As Driver - who tries to instill that connection during NWEE corporate team-building sessions that she describes as “Amazing Race meets Survivor” - noted, the BP spill “is a whole other animal,” a new species of spill never before encountered.



By the numbers



When the 640-foot freighter New Carissa ran aground on the Oregon coast during a major winter storm in February 1999, it spilled an estimated 70,000 to 140,000 gallons of the nearly 400,000 gallons of fuel oil onboard. Search teams captured, cleaned, cared for, and released 230 oiled sea and shore birds, and recovered more than 1,300 dead birds. Using field studies and computer modeling, an assessment team estimated that the spill killed or injured 2, 453 seabirds and 672 shorebirds.

In 1989, the Exxon Valdez spilled 11 million gallons of crude oil into Alaska’s Prince William Sound, killing an estimated 250,000 seabirds, 2,800 otters, 300 harbor seals, 250 bald eagles, 22 orcas (killer whales), and 1 billion salmon and herring eggs. More than 20 years later, scientists are still learning about the effects on wildlife, and biologists who worked on the Alaska spill are lending their expertise in the Gulf situation.

The BP gusher, while somewhat attenuated, is still adding daily to the estimated 80 million to 150 million gallons of ooze already in the water. Its edges have now reached the shorelines of all Gulf Coast states.

“It hasn’t stopped yet,” said Driver. “With spills from ships, we at least know how much potentially will leak. We can’t anticipate the full impact and damage yet.”

Even if they get the leak stopped before the end of August and avoid delays from hurricane season, Driver said the situation could turn “from tragic to catastrophic if this goes into the fall.”



Leaving a legacy



“It’s not just about the current impact, or even how it will impact us in the near future. We are living on resources borrowed from our children and generations not yet born,” she added, referring to a traditional line of Native American thought. “We are so into me and now and technology when we should be concerned with what condition we’re leaving the planet in for them.”

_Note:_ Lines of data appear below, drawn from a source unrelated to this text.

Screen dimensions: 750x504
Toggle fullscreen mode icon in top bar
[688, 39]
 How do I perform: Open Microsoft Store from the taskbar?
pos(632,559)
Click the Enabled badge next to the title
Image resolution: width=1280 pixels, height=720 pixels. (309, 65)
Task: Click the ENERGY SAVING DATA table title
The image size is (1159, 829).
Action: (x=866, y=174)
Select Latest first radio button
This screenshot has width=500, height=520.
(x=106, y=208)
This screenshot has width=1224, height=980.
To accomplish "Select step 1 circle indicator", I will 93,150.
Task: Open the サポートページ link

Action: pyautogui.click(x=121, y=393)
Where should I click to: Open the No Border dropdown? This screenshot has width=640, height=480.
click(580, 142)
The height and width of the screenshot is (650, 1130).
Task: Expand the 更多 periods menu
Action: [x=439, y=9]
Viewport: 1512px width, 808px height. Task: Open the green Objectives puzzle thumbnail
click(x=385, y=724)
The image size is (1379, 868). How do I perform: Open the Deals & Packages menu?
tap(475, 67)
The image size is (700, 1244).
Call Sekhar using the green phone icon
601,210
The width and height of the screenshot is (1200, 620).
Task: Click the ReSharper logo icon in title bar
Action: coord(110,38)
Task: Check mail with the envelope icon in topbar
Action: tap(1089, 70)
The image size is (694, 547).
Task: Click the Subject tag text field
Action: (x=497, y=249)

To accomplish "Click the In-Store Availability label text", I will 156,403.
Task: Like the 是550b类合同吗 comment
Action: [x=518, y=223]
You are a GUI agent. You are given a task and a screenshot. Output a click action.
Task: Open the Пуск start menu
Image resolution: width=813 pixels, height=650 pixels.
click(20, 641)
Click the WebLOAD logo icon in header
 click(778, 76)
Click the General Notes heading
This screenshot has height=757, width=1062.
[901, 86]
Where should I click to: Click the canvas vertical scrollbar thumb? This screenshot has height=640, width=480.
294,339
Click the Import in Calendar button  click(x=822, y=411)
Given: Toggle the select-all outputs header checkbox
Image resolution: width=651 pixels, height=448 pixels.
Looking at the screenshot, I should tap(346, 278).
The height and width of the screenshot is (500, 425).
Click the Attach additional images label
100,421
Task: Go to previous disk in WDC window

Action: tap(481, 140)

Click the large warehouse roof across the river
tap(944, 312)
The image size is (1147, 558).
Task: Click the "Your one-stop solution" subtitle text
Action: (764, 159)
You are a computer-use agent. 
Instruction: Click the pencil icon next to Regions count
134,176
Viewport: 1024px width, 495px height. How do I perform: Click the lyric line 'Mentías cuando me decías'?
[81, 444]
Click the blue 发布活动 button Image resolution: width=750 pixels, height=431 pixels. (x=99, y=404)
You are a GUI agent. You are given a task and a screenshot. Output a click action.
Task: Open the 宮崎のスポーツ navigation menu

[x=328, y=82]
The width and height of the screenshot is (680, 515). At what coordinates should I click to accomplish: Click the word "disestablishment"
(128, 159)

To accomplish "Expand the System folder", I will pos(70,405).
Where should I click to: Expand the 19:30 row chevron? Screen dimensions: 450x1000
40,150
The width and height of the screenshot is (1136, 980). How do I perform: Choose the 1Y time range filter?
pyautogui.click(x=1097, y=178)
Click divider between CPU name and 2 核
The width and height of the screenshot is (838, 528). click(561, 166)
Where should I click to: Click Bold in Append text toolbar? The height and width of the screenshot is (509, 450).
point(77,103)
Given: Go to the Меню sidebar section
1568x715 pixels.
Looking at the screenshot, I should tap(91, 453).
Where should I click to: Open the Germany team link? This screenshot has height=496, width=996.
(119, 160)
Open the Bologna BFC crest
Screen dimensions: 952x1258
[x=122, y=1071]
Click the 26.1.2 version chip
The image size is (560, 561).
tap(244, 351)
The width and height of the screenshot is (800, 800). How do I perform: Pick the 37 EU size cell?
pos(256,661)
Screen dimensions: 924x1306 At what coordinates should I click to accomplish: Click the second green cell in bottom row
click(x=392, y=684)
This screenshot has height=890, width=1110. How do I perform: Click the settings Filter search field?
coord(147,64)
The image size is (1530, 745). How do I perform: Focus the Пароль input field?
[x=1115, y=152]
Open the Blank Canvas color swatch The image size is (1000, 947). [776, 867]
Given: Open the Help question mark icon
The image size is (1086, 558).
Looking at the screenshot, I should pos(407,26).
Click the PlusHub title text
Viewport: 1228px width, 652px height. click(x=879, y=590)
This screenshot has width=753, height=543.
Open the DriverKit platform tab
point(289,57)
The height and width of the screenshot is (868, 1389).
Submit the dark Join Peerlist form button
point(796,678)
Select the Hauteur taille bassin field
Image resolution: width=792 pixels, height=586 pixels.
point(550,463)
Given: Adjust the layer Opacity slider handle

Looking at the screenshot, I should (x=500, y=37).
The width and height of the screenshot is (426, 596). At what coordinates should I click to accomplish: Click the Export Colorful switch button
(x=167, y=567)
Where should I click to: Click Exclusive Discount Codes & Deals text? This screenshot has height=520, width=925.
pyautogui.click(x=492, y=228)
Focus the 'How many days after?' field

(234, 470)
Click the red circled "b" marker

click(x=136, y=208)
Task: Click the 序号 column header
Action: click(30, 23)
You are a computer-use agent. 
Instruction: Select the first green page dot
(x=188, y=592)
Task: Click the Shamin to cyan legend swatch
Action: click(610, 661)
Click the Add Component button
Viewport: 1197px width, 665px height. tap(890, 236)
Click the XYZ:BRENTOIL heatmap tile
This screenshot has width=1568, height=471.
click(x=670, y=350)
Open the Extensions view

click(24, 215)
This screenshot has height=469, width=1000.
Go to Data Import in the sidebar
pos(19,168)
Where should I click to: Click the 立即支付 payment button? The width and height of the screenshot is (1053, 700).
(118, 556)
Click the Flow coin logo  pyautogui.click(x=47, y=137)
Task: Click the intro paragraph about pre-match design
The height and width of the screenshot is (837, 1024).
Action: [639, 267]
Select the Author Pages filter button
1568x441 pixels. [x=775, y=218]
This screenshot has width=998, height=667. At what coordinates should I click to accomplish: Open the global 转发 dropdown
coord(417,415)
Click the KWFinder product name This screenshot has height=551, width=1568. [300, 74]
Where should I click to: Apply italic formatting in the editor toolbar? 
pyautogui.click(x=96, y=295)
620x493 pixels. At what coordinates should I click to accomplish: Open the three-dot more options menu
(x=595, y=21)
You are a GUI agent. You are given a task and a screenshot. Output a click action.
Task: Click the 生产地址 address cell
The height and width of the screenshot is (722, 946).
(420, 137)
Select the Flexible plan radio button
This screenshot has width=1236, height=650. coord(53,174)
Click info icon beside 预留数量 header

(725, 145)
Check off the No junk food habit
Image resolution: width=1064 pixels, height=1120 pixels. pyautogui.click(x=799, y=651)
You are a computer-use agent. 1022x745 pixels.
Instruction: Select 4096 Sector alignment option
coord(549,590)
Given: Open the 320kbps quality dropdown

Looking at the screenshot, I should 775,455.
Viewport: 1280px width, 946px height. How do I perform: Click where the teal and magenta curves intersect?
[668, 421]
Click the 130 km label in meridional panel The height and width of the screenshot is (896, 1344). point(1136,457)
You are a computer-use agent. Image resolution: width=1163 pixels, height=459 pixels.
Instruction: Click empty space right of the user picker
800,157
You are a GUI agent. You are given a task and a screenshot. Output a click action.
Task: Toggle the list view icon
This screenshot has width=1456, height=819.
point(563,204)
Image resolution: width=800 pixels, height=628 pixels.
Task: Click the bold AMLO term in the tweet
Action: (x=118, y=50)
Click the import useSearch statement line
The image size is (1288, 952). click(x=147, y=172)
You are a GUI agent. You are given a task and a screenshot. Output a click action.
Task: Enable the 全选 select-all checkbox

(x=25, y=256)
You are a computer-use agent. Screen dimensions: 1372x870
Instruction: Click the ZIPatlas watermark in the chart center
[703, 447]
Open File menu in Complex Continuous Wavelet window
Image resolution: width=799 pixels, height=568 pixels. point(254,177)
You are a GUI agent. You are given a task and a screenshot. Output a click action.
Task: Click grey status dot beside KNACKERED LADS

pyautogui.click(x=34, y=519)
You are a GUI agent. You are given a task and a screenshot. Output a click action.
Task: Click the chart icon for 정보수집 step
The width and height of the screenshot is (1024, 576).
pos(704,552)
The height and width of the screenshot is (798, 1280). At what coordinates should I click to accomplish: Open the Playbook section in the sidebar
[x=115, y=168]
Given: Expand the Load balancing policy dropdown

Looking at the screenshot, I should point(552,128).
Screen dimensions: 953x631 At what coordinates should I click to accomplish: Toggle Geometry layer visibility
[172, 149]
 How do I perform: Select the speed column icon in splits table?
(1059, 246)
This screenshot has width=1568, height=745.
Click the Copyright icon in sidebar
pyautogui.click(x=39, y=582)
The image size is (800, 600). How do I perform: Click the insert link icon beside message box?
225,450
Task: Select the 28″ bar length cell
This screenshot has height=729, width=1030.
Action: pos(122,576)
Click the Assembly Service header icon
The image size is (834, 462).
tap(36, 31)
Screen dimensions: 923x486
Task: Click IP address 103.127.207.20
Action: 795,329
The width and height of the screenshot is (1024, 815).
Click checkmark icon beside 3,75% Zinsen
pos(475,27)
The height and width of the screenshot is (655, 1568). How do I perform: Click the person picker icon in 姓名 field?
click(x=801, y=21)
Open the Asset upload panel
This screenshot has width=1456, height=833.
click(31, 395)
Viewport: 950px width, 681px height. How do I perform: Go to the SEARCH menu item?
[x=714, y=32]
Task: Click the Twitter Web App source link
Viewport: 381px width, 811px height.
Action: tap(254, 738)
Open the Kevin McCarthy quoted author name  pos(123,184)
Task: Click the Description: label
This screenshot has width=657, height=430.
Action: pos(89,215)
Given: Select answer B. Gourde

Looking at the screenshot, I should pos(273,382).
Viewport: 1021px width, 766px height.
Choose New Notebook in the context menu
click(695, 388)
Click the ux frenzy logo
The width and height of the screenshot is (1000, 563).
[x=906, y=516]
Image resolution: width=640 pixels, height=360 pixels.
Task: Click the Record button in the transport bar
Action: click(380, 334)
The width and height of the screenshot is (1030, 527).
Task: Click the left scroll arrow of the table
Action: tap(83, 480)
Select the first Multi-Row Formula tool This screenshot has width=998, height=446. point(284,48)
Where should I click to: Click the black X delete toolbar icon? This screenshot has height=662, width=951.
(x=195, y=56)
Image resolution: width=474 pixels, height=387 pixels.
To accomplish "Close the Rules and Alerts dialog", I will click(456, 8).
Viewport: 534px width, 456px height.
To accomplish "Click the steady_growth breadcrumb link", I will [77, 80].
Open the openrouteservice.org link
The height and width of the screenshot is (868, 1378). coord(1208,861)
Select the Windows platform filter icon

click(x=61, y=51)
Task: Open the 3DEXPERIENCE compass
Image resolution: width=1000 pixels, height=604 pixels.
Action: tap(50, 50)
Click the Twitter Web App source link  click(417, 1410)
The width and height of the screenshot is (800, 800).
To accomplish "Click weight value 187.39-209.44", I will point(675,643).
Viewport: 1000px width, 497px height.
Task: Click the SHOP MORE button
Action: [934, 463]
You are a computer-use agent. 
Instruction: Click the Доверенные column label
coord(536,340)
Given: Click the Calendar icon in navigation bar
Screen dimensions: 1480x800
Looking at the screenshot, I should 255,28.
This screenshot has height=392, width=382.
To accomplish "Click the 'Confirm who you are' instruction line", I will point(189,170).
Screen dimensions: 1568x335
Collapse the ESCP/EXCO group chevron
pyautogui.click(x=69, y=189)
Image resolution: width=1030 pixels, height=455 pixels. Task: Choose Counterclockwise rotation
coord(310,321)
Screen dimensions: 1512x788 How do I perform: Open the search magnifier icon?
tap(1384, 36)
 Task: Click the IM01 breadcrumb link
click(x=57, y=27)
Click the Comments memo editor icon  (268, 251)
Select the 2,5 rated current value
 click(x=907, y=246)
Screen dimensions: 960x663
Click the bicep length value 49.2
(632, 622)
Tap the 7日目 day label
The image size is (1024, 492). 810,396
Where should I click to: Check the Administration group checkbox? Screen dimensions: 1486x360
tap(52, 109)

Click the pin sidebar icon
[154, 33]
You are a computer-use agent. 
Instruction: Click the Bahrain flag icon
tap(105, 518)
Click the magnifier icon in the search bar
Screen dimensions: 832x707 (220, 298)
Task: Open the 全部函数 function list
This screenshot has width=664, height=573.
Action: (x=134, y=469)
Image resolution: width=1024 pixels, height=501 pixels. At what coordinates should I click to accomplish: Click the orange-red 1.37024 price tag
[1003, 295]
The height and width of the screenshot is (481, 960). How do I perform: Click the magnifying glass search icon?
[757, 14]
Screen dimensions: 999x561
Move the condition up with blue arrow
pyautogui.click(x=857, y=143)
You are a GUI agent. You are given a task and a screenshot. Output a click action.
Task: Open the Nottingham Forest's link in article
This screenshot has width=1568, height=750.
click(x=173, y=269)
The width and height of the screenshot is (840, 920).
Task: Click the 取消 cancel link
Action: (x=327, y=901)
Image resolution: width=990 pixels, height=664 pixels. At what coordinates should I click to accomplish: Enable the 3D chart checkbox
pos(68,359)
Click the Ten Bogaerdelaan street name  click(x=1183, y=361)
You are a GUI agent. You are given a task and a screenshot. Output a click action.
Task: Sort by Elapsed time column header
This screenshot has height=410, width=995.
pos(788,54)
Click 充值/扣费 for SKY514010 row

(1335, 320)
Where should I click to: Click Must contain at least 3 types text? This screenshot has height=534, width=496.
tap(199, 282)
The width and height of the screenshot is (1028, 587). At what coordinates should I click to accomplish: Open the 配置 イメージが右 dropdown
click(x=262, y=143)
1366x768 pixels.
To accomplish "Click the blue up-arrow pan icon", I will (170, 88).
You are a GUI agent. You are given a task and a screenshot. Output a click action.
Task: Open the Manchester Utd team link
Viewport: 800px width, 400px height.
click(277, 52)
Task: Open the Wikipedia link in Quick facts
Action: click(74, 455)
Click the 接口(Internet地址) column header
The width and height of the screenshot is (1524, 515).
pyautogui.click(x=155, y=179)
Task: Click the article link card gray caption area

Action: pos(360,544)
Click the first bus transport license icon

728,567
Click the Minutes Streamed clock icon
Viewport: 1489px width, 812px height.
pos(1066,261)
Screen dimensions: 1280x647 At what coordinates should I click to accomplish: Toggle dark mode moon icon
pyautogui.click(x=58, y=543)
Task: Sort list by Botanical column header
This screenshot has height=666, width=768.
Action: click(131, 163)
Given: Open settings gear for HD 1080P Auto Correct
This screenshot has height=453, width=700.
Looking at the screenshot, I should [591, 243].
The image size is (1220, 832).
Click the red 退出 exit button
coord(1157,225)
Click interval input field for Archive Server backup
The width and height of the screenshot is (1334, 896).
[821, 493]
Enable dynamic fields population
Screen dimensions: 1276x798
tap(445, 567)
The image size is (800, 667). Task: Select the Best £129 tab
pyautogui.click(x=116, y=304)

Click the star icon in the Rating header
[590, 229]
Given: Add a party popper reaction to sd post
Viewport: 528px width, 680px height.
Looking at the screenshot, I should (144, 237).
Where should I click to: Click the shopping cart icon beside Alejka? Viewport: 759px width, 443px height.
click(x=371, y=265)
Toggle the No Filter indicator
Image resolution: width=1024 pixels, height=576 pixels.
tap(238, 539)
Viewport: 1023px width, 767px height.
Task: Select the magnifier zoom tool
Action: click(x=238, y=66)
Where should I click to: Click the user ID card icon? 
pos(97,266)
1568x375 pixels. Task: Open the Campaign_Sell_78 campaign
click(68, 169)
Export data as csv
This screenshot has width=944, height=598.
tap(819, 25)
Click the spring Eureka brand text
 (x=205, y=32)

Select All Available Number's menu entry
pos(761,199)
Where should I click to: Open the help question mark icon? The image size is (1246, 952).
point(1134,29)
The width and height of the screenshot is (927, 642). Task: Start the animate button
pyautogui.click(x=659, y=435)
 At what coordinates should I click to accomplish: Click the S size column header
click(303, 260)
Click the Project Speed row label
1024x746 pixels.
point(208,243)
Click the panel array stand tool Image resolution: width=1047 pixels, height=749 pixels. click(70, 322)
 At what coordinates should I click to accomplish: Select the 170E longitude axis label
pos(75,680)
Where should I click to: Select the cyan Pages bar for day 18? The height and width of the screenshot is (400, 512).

That overriding concern is what’s driving Driver to go to the Gulf “until the spill is done with,” even though it means the cash flow for her business will slow to a trickle much quicker than the undersea oil gusher, and being away from her 7-year-old daughter, Katrina, and six-year-old pound puppy rescue, Buster.

It’s one way of trying to leave her daughter - and others - a healthy environment as part of her legacy.